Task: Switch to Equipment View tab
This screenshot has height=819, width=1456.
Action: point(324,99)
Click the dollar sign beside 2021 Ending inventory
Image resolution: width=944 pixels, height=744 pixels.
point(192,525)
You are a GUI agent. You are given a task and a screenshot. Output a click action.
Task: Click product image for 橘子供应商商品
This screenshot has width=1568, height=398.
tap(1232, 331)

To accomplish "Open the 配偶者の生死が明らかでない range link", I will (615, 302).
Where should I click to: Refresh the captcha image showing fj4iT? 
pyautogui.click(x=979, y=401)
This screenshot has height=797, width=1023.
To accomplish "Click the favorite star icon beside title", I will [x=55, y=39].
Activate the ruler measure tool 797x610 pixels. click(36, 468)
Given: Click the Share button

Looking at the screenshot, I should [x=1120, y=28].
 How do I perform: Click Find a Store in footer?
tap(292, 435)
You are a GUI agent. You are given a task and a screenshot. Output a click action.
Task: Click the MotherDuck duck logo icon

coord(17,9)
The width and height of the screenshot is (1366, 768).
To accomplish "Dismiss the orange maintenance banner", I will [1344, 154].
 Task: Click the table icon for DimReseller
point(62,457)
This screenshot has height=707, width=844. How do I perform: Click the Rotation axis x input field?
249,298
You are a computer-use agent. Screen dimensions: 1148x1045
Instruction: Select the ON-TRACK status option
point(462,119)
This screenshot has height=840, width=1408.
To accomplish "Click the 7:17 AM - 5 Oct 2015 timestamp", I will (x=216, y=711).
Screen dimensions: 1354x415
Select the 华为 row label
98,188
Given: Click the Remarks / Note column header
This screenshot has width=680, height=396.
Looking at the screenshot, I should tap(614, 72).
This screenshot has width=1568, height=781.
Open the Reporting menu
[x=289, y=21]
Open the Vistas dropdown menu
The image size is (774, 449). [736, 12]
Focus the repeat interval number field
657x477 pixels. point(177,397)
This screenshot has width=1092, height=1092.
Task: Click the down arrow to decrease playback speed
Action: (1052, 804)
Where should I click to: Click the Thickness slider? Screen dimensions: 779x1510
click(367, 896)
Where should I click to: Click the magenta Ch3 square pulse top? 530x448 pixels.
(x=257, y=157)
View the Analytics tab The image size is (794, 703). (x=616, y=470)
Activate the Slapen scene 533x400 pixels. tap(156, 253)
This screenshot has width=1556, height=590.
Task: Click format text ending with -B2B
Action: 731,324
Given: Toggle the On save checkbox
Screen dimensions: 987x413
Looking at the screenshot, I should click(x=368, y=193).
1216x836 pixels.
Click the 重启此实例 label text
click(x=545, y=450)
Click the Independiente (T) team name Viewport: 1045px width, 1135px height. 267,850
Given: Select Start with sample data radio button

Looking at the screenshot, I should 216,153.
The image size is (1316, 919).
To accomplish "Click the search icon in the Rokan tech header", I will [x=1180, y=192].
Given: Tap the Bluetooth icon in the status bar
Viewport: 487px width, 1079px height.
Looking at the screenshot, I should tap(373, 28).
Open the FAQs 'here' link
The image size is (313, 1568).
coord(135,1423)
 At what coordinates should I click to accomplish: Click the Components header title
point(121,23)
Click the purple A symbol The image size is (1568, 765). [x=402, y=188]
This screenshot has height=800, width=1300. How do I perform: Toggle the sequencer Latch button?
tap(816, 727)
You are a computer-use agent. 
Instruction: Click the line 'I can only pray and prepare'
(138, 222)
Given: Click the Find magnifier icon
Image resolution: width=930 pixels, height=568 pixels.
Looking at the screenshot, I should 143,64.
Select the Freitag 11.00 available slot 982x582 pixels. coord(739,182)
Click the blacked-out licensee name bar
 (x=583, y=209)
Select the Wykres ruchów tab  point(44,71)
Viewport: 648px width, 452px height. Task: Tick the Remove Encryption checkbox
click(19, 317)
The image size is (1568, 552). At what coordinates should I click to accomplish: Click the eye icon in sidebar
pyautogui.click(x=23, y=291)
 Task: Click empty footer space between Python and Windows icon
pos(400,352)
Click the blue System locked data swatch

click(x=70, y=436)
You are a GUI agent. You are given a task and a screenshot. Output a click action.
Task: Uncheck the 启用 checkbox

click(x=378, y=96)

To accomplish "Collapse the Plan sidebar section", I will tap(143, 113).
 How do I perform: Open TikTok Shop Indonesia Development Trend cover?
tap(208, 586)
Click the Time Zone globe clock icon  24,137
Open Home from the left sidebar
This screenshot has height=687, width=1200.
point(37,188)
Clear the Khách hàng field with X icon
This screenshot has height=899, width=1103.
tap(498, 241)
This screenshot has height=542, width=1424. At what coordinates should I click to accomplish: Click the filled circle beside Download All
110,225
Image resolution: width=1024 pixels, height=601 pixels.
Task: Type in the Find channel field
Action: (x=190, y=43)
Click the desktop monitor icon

**Work required:** Please write out the entries exactly, keeping every line intact.

**Result for this task:**
Task: Switch to Equipment View tab
This screenshot has height=819, width=1456.
Action: point(324,99)
Click the dollar sign beside 2021 Ending inventory
Image resolution: width=944 pixels, height=744 pixels.
point(192,525)
You are a GUI agent. You are given a task and a screenshot. Output a click action.
Task: Click product image for 橘子供应商商品
This screenshot has width=1568, height=398.
tap(1232, 331)

To accomplish "Open the 配偶者の生死が明らかでない range link", I will (615, 302).
Where should I click to: Refresh the captcha image showing fj4iT? 
pyautogui.click(x=979, y=401)
This screenshot has height=797, width=1023.
To accomplish "Click the favorite star icon beside title", I will [x=55, y=39].
Activate the ruler measure tool 797x610 pixels. click(36, 468)
Given: Click the Share button

Looking at the screenshot, I should [x=1120, y=28].
 How do I perform: Click Find a Store in footer?
tap(292, 435)
You are a GUI agent. You are given a task and a screenshot. Output a click action.
Task: Click the MotherDuck duck logo icon

coord(17,9)
The width and height of the screenshot is (1366, 768).
To accomplish "Dismiss the orange maintenance banner", I will [1344, 154].
 Task: Click the table icon for DimReseller
point(62,457)
This screenshot has height=707, width=844. How do I perform: Click the Rotation axis x input field?
249,298
You are a computer-use agent. Screen dimensions: 1148x1045
Instruction: Select the ON-TRACK status option
point(462,119)
This screenshot has height=840, width=1408.
To accomplish "Click the 7:17 AM - 5 Oct 2015 timestamp", I will (x=216, y=711).
Screen dimensions: 1354x415
Select the 华为 row label
98,188
Given: Click the Remarks / Note column header
This screenshot has width=680, height=396.
Looking at the screenshot, I should tap(614, 72).
This screenshot has width=1568, height=781.
Open the Reporting menu
[x=289, y=21]
Open the Vistas dropdown menu
The image size is (774, 449). [736, 12]
Focus the repeat interval number field
657x477 pixels. point(177,397)
This screenshot has width=1092, height=1092.
Task: Click the down arrow to decrease playback speed
Action: (1052, 804)
Where should I click to: Click the Thickness slider? Screen dimensions: 779x1510
click(367, 896)
Where should I click to: Click the magenta Ch3 square pulse top? 530x448 pixels.
(x=257, y=157)
View the Analytics tab The image size is (794, 703). (x=616, y=470)
Activate the Slapen scene 533x400 pixels. tap(156, 253)
This screenshot has width=1556, height=590.
Task: Click format text ending with -B2B
Action: 731,324
Given: Toggle the On save checkbox
Screen dimensions: 987x413
Looking at the screenshot, I should click(x=368, y=193).
1216x836 pixels.
Click the 重启此实例 label text
click(x=545, y=450)
Click the Independiente (T) team name Viewport: 1045px width, 1135px height. 267,850
Given: Select Start with sample data radio button

Looking at the screenshot, I should 216,153.
The image size is (1316, 919).
To accomplish "Click the search icon in the Rokan tech header", I will [x=1180, y=192].
Given: Tap the Bluetooth icon in the status bar
Viewport: 487px width, 1079px height.
Looking at the screenshot, I should tap(373, 28).
Open the FAQs 'here' link
The image size is (313, 1568).
coord(135,1423)
 At what coordinates should I click to accomplish: Click the Components header title
point(121,23)
Click the purple A symbol The image size is (1568, 765). [x=402, y=188]
This screenshot has height=800, width=1300. How do I perform: Toggle the sequencer Latch button?
tap(816, 727)
You are a computer-use agent. 
Instruction: Click the line 'I can only pray and prepare'
(138, 222)
Given: Click the Find magnifier icon
Image resolution: width=930 pixels, height=568 pixels.
Looking at the screenshot, I should 143,64.
Select the Freitag 11.00 available slot 982x582 pixels. coord(739,182)
Click the blacked-out licensee name bar
 (x=583, y=209)
Select the Wykres ruchów tab  point(44,71)
Viewport: 648px width, 452px height. Task: Tick the Remove Encryption checkbox
click(19, 317)
The image size is (1568, 552). At what coordinates should I click to accomplish: Click the eye icon in sidebar
pyautogui.click(x=23, y=291)
 Task: Click empty footer space between Python and Windows icon
pos(400,352)
Click the blue System locked data swatch

click(x=70, y=436)
You are a GUI agent. You are given a task and a screenshot. Output a click action.
Task: Uncheck the 启用 checkbox

click(x=378, y=96)

To accomplish "Collapse the Plan sidebar section", I will tap(143, 113).
 How do I perform: Open TikTok Shop Indonesia Development Trend cover?
tap(208, 586)
Click the Time Zone globe clock icon  24,137
Open Home from the left sidebar
This screenshot has height=687, width=1200.
point(37,188)
Clear the Khách hàng field with X icon
This screenshot has height=899, width=1103.
tap(498, 241)
This screenshot has height=542, width=1424. At what coordinates should I click to accomplish: Click the filled circle beside Download All
110,225
Image resolution: width=1024 pixels, height=601 pixels.
Task: Type in the Find channel field
Action: (x=190, y=43)
Click the desktop monitor icon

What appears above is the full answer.